***** 原文
其實我覺得是那樹像千手千指在鉤住我,而不是我撞倒它,因為我本來飛的下方沒什麼樹的啊,那棟房子旁邊光禿禿的。因為我朝下飛的時候,整個場景換成霧茫茫的,下面突然伸出像千手千指帶鉤鉤的黑白怪樹,所以我才繳到它一段 (2),馬上回頭對它喊「吽呸」、「吽吽呸」——(這個咒)搞不清楚。

 


No. 235. 2006/12/15 () 08:37AM (recorded 07'10"+1"01"+10"+22") 亡者之窟

 

一次蠻恐怖的出體。我在外婆家,配置是不太像,我在弄什麼,「小表哥」走出來,他好像是剛刷完牙,要出去,晚上場景。他在門口那裡,媽媽說:「要進來要六十六道門。」我便說:「六十六道門是指『我們家』所有全部的門加起來,從大門外到進來也不過三道門。」因為「小表哥」住樓上,三道門還包括他出他的門,這裡兩道——鐵門加門。我覺得我用『我們家』有點怪,因為那是外婆家,但我卻用『我們家』來稱呼,但一時也不知道要稱什麼家。他上去了,我起身,右口袋別了一枝藍色 Lamy 鋼筆,我看到地上為什麼是我的衣服?因為睡前才收進來,這時候便曉得了,但為什麼覺得是晚上?我覺得是晚上,我才剛睡——啊哈!我從來沒有晚上「出來」過,所以我馬上朝落地門窗,直接奔就出來了。

 

飛出來之後,好黑呀!因為是晚上所以好黑——我一直認定是晚上,所以我以為是我晚上才剛睡著,我從來沒有晚上這樣清醒出體過。出來一陣子之後,才想起要唸咒,就來唸上師心咒,「嗡阿吽,班雜咕嚕貝瑪悉地吽。」我不知道我突然覺得我的耳朵的壓力好大,因為可能我覺得是晚上,我心裡有閃過一個意念是:「半夜兩、三點的——好像是兩點多,外面那種非人不是正是活躍時段嗎?」我閃過一下下而已,然後,果不其然,來了 (3)
**********
* [任務]
**A.** 這篇出體記錄中,敘述者在外婆家起身時,右口袋別了什麼?
**B.** 請接著這篇出體記錄的最後一句往下寫。
這份資料與此處內容無關。
***** 所附資料
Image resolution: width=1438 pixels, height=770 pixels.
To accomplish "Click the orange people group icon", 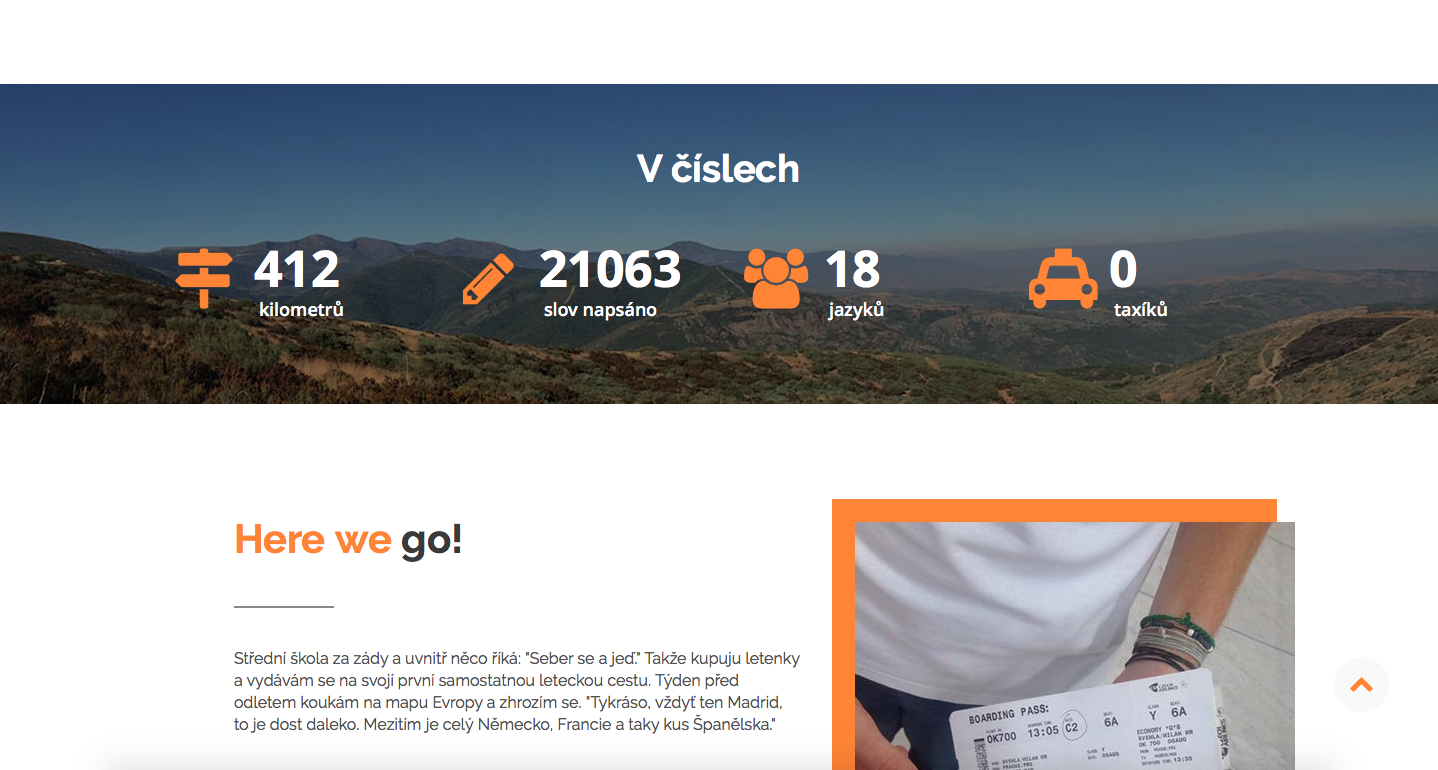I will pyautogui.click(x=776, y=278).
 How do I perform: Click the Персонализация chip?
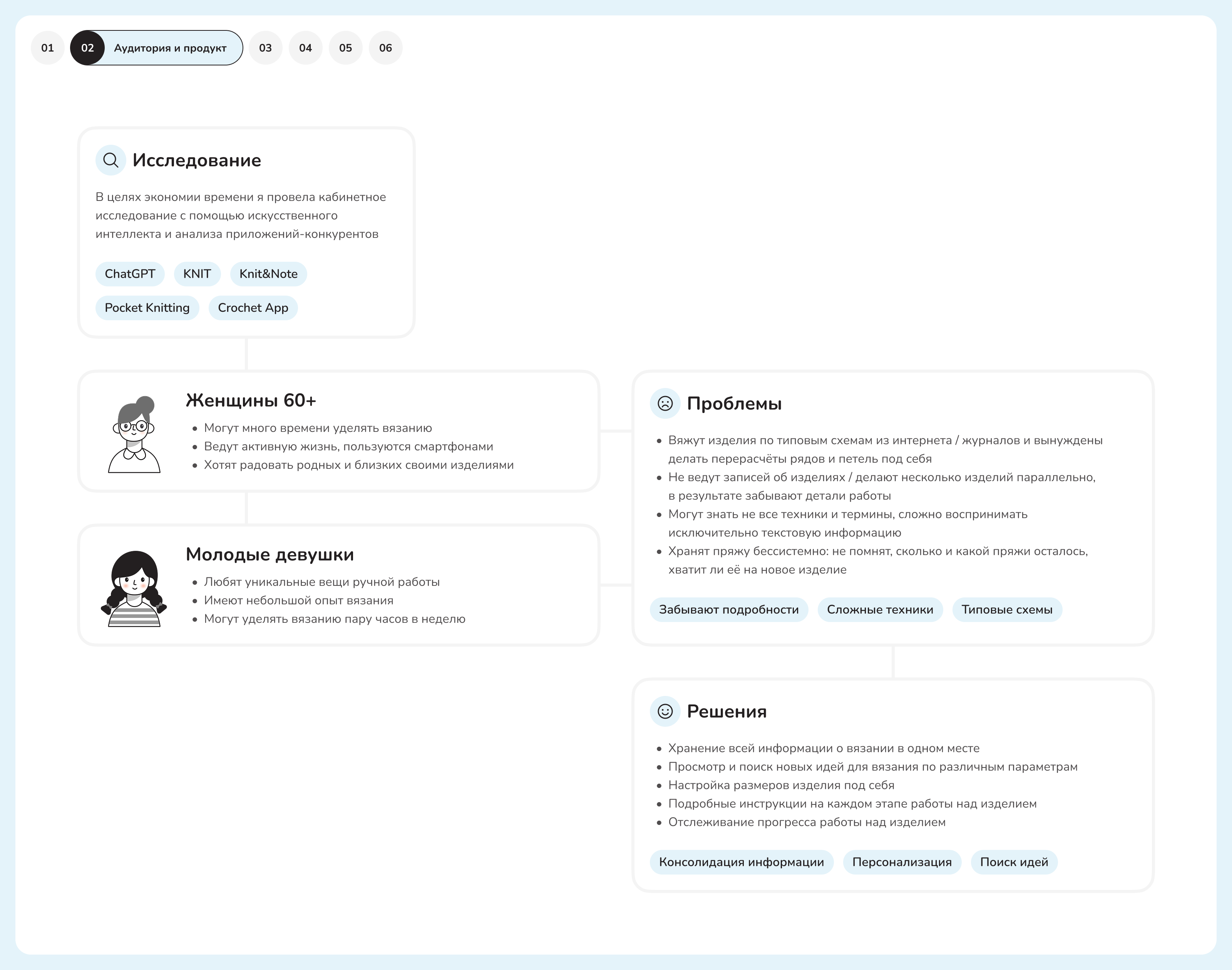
**********
* [任務解答]
**A.** 一枝藍色 Lamy 鋼筆。

**B.**
 

我耳朵被罩住了,唸咒的聲音跟我唸咒的意念有大概 1/10 的秒差,總之不是同步的,但觀察我唸出來的聲音又是我的聲音。好,沒問題,我手腳合十,但後來,我感覺我被「吸」走了,我整個往右側吸,水平地被吸入,我覺得我像是被一個很大的吸塵器吸,而不是往下掉到水裡之類的。我又閃過一個意念:「真的不行,我就把自己搞醒,就這樣。」當然我力量就被吸走,然後繼續唸:「嗡阿吽,班雜咕嚕貝瑪悉地吽。」可是,唸著唸著,我覺得有一些「魔障」的聲音,有點像恐怖電影的那種音效,我不是講驚悚片,反而有點像「亡者之道」」(註二)——電影 The Lord of Rings 第三集,Aragorn 去搬救兵,要借用那些亡者的力量——大批人馬的感覺。所以,好多好多好多的「東西」在我的周邊,可是我又唸上師心咒啊,那時有閃過想法:「有什麼咒可以保護我?」一時想不起來,就還是唸上師心咒,但是不斷反覆唸到突然有一句之後,完全想不起來!我完全想不起來,就是「嗡阿吽,班雜」,後面什麼蓮花、悉地,忘得一乾二淨。沒辦法就只好唸百字明咒,「嗡,班雜,沙埵沙麻亞」,可是那時候我往下了,那些妖厲鬼怪的量體已經非常非常多了。我想:「我實在是不能唸百字明咒啊,我一唸百字明咒我就死定了!」我被吸到一個好大好大都是那種「東西」的裡面,全部都是黑的,我雖然看不見,但我可以感受 (4)(5)。我覺得是一個非常巨大的洞穴,它像是一個橫向的、很大的隧道,然後那股壓力非常大,蓋住了我的感知,像一個金鐘罩一樣地罩住我,感覺不是那麼舒服,甚至是有點驚悚的,但我還算鎮定就是了,這時候我就醒了。

 

註二:「亡者之道」(亡者之路)

眾人不禁覺得寒顫,唯一的例外是精靈勒苟拉斯(Legolas),因為人類的幽靈對他來說並沒有任何威脅。就在亞拉岡(Aragorn)的帶領和堅強的意志力控制下,所有的的登丹人和座騎都跟著他一起進入(亡者之道)。洛汗國的駿馬阿羅德退卻了,牠在那肉眼所不能見的壓力和恐懼下渾身冒汗,不停發抖。門外只剩下矮人金靂(Gimli),他一頭衝了進去,連他也都被撲天蓋地的黑暗所籠罩。這是極端詭異不尋常的!身為葛羅音之子的金靂,曾經探索過無數的地下通道,卻從來沒有過這樣的感覺,他什麼都看不見。四面八方傳來那種永無止境的呢喃聲,那種聲音是他從來沒有聽過的。兩邊都沒有任何的牆壁,讓人不寒而慄的氣息飄移在四周。彷彿就要將他吞沒的陰影一直緊追在後,低語聲像是遠處的悶響一樣不停地朝他進逼。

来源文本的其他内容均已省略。